We read with interest the article by Gustavsson et al. This retrospective study aimed to evaluate whether smoking at diagnosis may affect clinical outcomes after endoscopic dilatation of stricturing Crohn's disease (CD).
After index dilatation, 55 of 83 patients required a new intervention. Among current smokers, 31 of 32 patients (97%) underwent another intervention compared with 18 of 33 patients (55%) among never smokers (hazard ratio 2.50). After 5 years, the cumulative probability of new intervention was 0.81 in smokers compared to 0.52 in never smokers (difference 0.29). The authors concluded that smoking doubles the risk of recurrent stricture formation requiring a new intervention. This study provides important information regarding the deleterious effect of smoking on the outcomes after endoscopic dilatation.

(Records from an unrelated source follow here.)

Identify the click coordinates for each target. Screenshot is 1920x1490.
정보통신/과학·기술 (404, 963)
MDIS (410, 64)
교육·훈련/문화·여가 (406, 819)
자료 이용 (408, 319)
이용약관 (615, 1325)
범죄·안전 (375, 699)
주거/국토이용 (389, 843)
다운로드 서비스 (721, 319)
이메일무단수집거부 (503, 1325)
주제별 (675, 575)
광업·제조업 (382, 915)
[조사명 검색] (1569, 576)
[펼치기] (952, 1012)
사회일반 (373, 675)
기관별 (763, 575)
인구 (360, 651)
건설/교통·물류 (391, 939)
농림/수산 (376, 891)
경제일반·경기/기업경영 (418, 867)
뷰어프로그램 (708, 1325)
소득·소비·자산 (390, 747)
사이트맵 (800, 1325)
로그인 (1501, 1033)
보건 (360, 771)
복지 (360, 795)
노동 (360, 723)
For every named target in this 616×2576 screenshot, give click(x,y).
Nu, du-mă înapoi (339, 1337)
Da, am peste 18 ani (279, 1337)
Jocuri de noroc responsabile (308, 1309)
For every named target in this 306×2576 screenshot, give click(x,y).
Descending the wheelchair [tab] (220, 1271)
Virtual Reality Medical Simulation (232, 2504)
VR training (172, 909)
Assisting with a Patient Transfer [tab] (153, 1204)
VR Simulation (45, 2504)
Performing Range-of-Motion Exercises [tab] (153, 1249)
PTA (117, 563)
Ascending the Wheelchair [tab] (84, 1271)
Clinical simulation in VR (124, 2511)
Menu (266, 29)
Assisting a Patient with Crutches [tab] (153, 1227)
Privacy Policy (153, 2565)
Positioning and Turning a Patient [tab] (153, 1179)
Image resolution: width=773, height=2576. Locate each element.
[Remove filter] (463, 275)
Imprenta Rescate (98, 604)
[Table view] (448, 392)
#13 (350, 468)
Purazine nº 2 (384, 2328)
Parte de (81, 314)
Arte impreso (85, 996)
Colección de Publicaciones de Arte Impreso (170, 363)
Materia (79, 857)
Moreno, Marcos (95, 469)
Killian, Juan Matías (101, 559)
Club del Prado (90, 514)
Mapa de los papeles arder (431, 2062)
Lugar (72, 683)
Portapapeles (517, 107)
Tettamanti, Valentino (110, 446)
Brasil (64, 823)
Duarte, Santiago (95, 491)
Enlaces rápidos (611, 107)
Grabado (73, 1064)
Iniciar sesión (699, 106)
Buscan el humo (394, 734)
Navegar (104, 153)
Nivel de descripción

We reported that smoking significantly increased the risk for recurrence after surgical resection for CD. Smokers had an approximately twofold increased risk of recurrence compared with nonsmokers and the effect of smoking was dose-dependent. In the present study by Gustavsson et al., it is unclear whether the effect of smoking was dose-dependent. The impact of disease presentation at stricture sites is not evaluated: the number and length of stricture(s), or endoscopic appearance (fibrotic or inflamed). Furthermore, the influence of the skill and experience of the endoscopist is not assessed.
In this study, only 16 of the 83 patients (19%) received azathioprine as maintenance therapy. No patient was treated with biological agents after endoscopic dilatation. Infliximab significantly reduces the risk of recurrence after resection for CD.[3, 4] Larger prospective studies are needed to rigorously evaluate the effects of smoking on clinical outcome after endoscopic dilatation. Furthermore, the effect of biological agents for prevention of recurrence after dilatation should be assessed.